▸ What the task asks: Each entry should appear in the answer exactly as written.

▸ Records for this task:
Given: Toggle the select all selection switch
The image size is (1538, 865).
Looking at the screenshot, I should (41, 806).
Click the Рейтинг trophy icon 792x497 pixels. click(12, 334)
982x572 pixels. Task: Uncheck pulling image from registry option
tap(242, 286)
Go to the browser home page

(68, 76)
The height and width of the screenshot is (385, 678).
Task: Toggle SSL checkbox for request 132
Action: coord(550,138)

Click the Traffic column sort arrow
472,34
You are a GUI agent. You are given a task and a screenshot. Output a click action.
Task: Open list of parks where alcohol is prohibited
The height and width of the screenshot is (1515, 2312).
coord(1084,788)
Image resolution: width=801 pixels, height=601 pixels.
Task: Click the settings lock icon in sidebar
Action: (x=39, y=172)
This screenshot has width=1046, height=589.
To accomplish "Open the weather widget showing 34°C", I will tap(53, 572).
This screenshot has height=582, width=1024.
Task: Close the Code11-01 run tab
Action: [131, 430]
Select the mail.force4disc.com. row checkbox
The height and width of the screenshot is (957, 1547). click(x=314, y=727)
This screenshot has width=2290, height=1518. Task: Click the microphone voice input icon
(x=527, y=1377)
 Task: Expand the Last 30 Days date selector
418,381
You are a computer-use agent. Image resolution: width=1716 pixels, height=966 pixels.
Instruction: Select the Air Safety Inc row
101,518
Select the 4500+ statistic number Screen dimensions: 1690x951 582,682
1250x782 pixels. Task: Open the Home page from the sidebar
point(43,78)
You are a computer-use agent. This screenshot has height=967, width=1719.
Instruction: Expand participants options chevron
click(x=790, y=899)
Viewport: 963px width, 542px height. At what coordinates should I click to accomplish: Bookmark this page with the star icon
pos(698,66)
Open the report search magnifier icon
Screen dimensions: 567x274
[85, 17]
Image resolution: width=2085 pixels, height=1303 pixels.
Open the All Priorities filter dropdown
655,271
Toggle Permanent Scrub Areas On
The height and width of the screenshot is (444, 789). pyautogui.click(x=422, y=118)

▸ Reply:
Given: Toggle the select all selection switch
The image size is (1538, 865).
Looking at the screenshot, I should (41, 806).
Click the Рейтинг trophy icon 792x497 pixels. click(12, 334)
982x572 pixels. Task: Uncheck pulling image from registry option
tap(242, 286)
Go to the browser home page

(68, 76)
The height and width of the screenshot is (385, 678).
Task: Toggle SSL checkbox for request 132
Action: coord(550,138)

Click the Traffic column sort arrow
472,34
You are a GUI agent. You are given a task and a screenshot. Output a click action.
Task: Open list of parks where alcohol is prohibited
The height and width of the screenshot is (1515, 2312).
coord(1084,788)
Image resolution: width=801 pixels, height=601 pixels.
Task: Click the settings lock icon in sidebar
Action: (x=39, y=172)
This screenshot has width=1046, height=589.
To accomplish "Open the weather widget showing 34°C", I will tap(53, 572).
This screenshot has height=582, width=1024.
Task: Close the Code11-01 run tab
Action: [131, 430]
Select the mail.force4disc.com. row checkbox
The height and width of the screenshot is (957, 1547). click(x=314, y=727)
This screenshot has width=2290, height=1518. Task: Click the microphone voice input icon
(x=527, y=1377)
 Task: Expand the Last 30 Days date selector
418,381
You are a computer-use agent. Image resolution: width=1716 pixels, height=966 pixels.
Instruction: Select the Air Safety Inc row
101,518
Select the 4500+ statistic number Screen dimensions: 1690x951 582,682
1250x782 pixels. Task: Open the Home page from the sidebar
point(43,78)
You are a computer-use agent. This screenshot has height=967, width=1719.
Instruction: Expand participants options chevron
click(x=790, y=899)
Viewport: 963px width, 542px height. At what coordinates should I click to accomplish: Bookmark this page with the star icon
pos(698,66)
Open the report search magnifier icon
Screen dimensions: 567x274
[85, 17]
Image resolution: width=2085 pixels, height=1303 pixels.
Open the All Priorities filter dropdown
655,271
Toggle Permanent Scrub Areas On
The height and width of the screenshot is (444, 789). pyautogui.click(x=422, y=118)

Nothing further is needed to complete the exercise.